投稿日:2021年11月27日 更新日:

こんにちは!中小企業診断士のカズユキです。

私は組織を変えるために5S活動をおすすめしています。

「5S活動とは何じゃ?」と思った方は下記ブログ内容を参考にしてください。

5S活動~整理と整頓の違いを理解する~

 

守りやすいルールを作ろう

5S活動を成功させるには決めたことをルールを守らせる必要があります。

5S活動によってせっかくきれいになった職場や工場が元に戻ってしまうと、また同じ労力を使って片付けなければなりません。

つまり活動後は「維持」する必要があります。

しかし単にルールを守らせるだけでは足りません。

例えば、ルールを守ると凄く手間がかかったり、面倒だったりするとどうでしょうか?

「いちいちこんなことやってられない!」

となってしまい、だんだん手を抜くことになってしまいます。

そうすると、徐々に乱れ始めます。

「ちゃんとルールを守らないと困る!」

と叱っても、

「こんなルール守っていたら仕事にならない!」

とケンカになってしまうこともあります。

更にとどめの言葉として

「上からやれと言われているから」

何て伝え方をすると、部下に納得させることはできません。

ではどうすればよいのでしょうか?

 

答えは「ルールが守られやすいように工夫をする」です。

つまり、面倒なことをしなくてもルールが守れるようにしておけば、メンバーも不満を言わずに自然に守ってくれます。

例えば、すぐに掃除がしやすいように道具を近くに置くようにします。

終了5分間は掃除をするというルールを決めた場合、近くに道具があるとストレスなく掃除をすることができます。

このように「手元化」をすることで、メンバーにルールを守ってもらえるようにします。

ルールを守らせることは大事ですが、ルールを作るほうも守りやすくする仕組みを作ることが大事です。

 

また人の心理を突いた方法で守らせるようにすることもできます。

それが今回のタイトルになる「ツァイガルニク効果」です。

 

ツァイガルニク効果とは

「ツァイガルニク効果」は、ツァイガルニクというソ連の心理学者が示した考え方です。

人は「中途半端なままで終わってしまったことについては、気になって仕方がない」という心の動きがあることを、実験で明らかにしました。

何となくわかりませんか?

私の場合は、一度掃除をやり始めたら細かいところまで気なってしまうので、どんどんやりたくなります。

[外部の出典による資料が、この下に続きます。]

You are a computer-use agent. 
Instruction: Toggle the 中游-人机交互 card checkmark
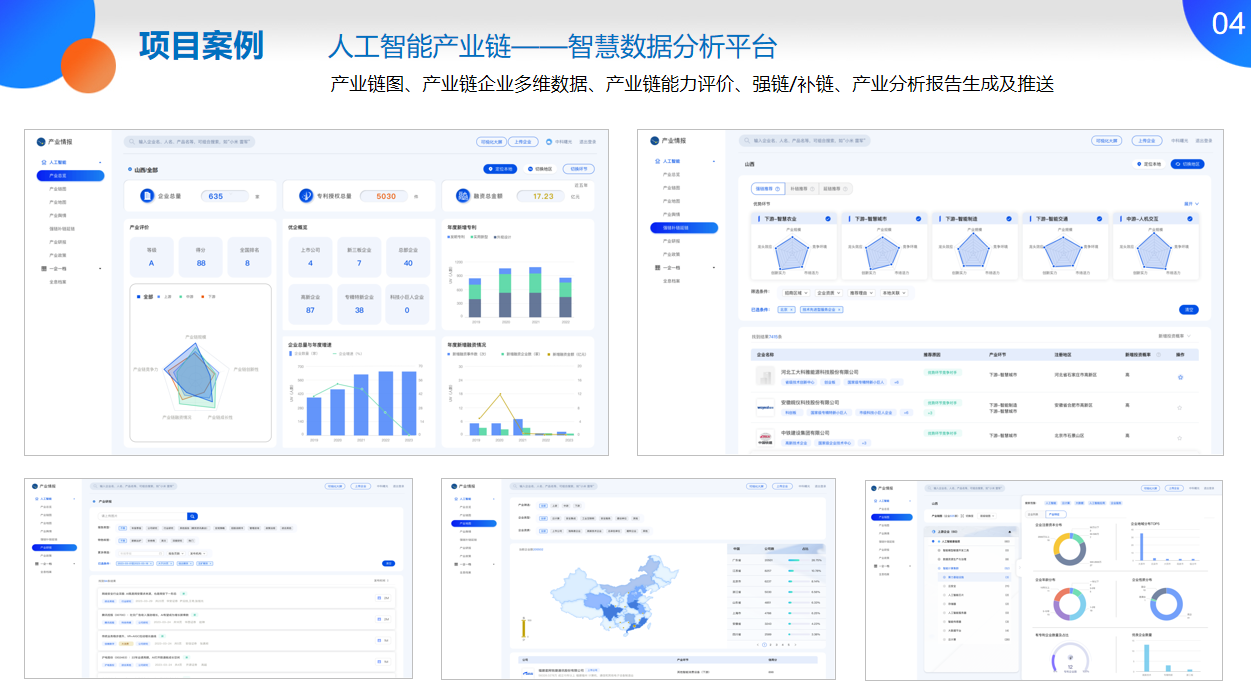coord(1189,218)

それを5S活動に取り込むことで、きれいな状態を維持できる仕組みにします。

 

例えば下の写真は、5Sでよくある「形跡管理」というテクニックです。

形式管理というのは「道具の形を示すことで、どこになりが収まるかを管理する方法」です。

写真は机の一番上の引き出しを撮影したものです。

一つだけ道具が収まっていないことがわかります。

ここに電卓が収まっているのですが、形式管理をすることで何が引き出しの中に入っていないかがすぐにわかります。

 

この状態になると「全部おさまっていないので、なんかイヤだな」って気持ちにさせてくれます。

そして、

「どこにいったんだろう?」

「戻さなきゃ」

という衝動にかられます。

これがツァイガルニク効果です。

 

5Sの整頓では、このような形式管理をすることで元に戻してもらえる仕組みを作ります。

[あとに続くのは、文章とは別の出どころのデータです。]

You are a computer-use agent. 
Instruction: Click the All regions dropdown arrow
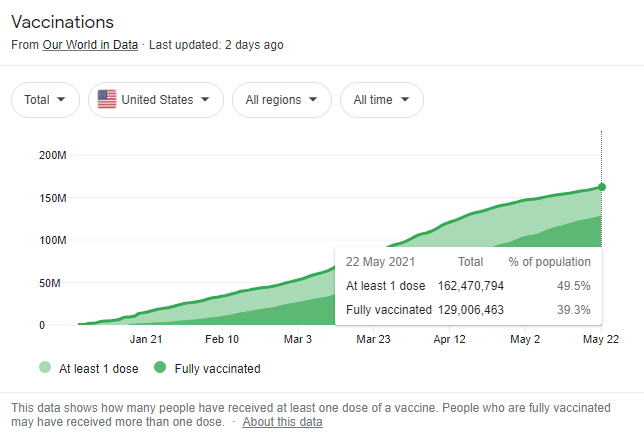[x=313, y=100]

写真のような場合は、スポンジやマットを切り抜いて作成します。

100均なんかで手に入るものを活用すれば、誰でも作成することができます。

 

他にも道具をテープで縁取りしたりして置場を明示します。

縁取りと道具の名前だけでなく、写真を貼っておくとわかりやすいですね(^^)

このようにあるべき姿を明らかにしていれば、それと乖離した状態が気になるようになり、自然と正しい場所へ置きたくなる、というわけです。

 

目的を説明して、気持ちの良い職場環境へ

今回は心理学を参考に5S活動の整頓を解説しました。

仕事の進め方をめぐって、ルールを作る側とルールを守る側で衝突が起こります。

その原因を探ると、情報共有が十分できていないことが挙げられます。

ルールを守る側からすると、きちんと目的も告げられずに「上からの命令」だけでは納得がいきません。

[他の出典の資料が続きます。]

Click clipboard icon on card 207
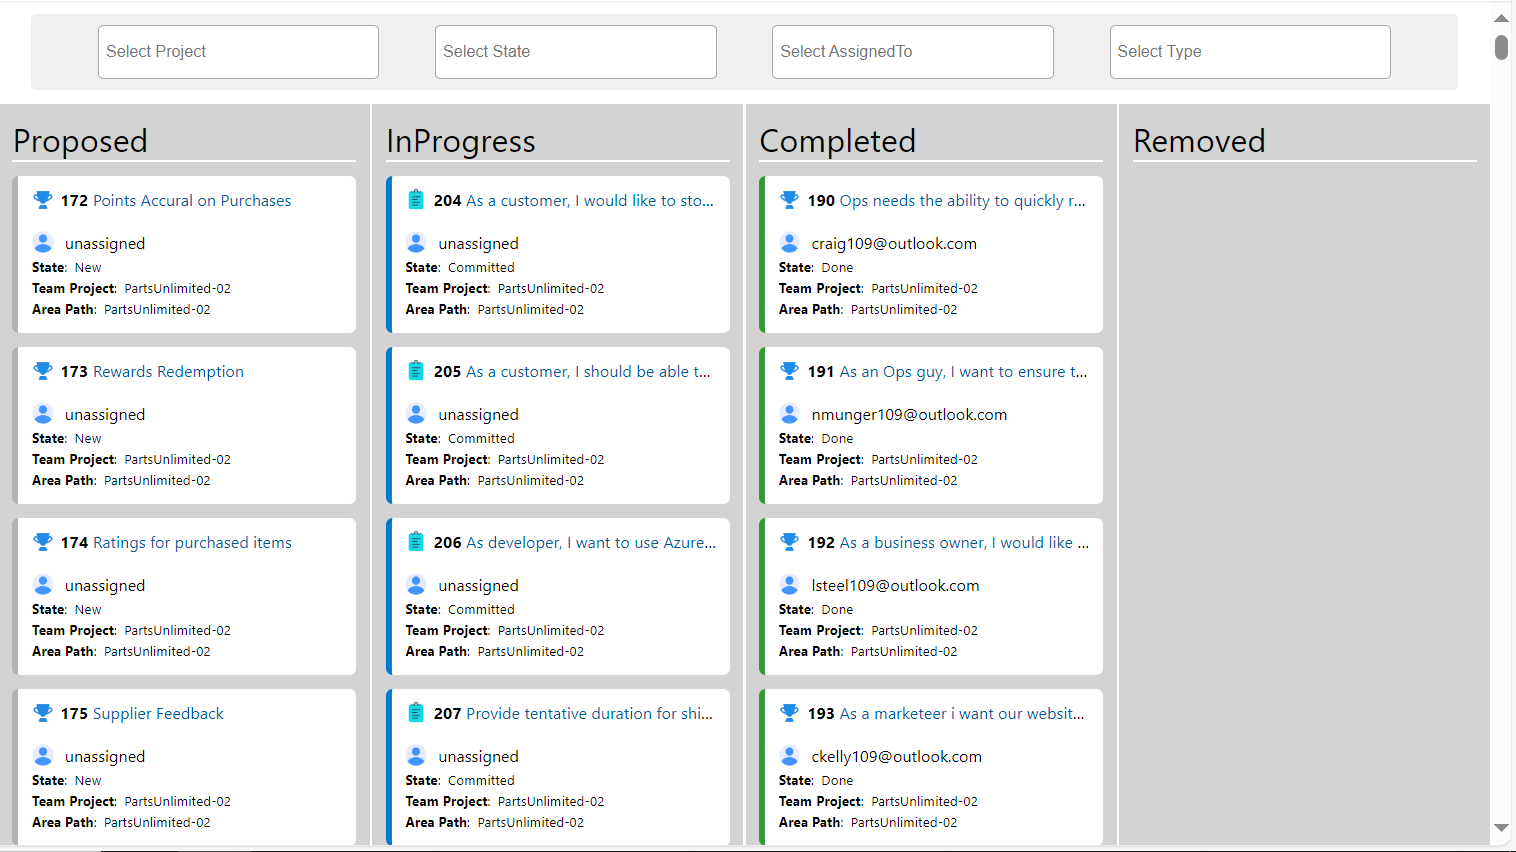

新しいルールがやりやすくなったとしても、あえて古いルールで突き通すような人もいます。

ルールを作る側から見れば、

「どうして守らないんだ!」

「うちの会社は、命令を聞いてくれない」

といった気持ちになります。

また、命令を伝えればすぐに実行してもらえると思っています。

実際にはそれほど単純なことではありません。

 

ルールを浸透させるには、目的の共有化が重要です。

ルールを変えるということは、これまでのやり方に何か問題があったということです。

それを説明して、次にそれを克服するための新しいやり方を説明します。

その後も、新しいやり方が浸透しているかどうかをパトロール等でチェックしなければなりません。

新しいルールを職場で浸透させるには、根気が必要です。

ある会社では作業標準書の変更を浸透させるに数か月を要しました。

ベテランになってくるほど、従来の作業に慣れているため、なかなか変更に応じてくれません。

そんな中、現場のリーダーは丁寧に目的を説明することで、浸透させることができました。

組織の文化を変えることは簡単ではありませんが、守りやすいルールを構築すれば、みんながハッピーになります(^^)

 

ちなみに中小企業診断士の勉強では、組織論やモチベーション理論といったことを学ぶことができます。

このブログでも、いろんな理論について解説しています。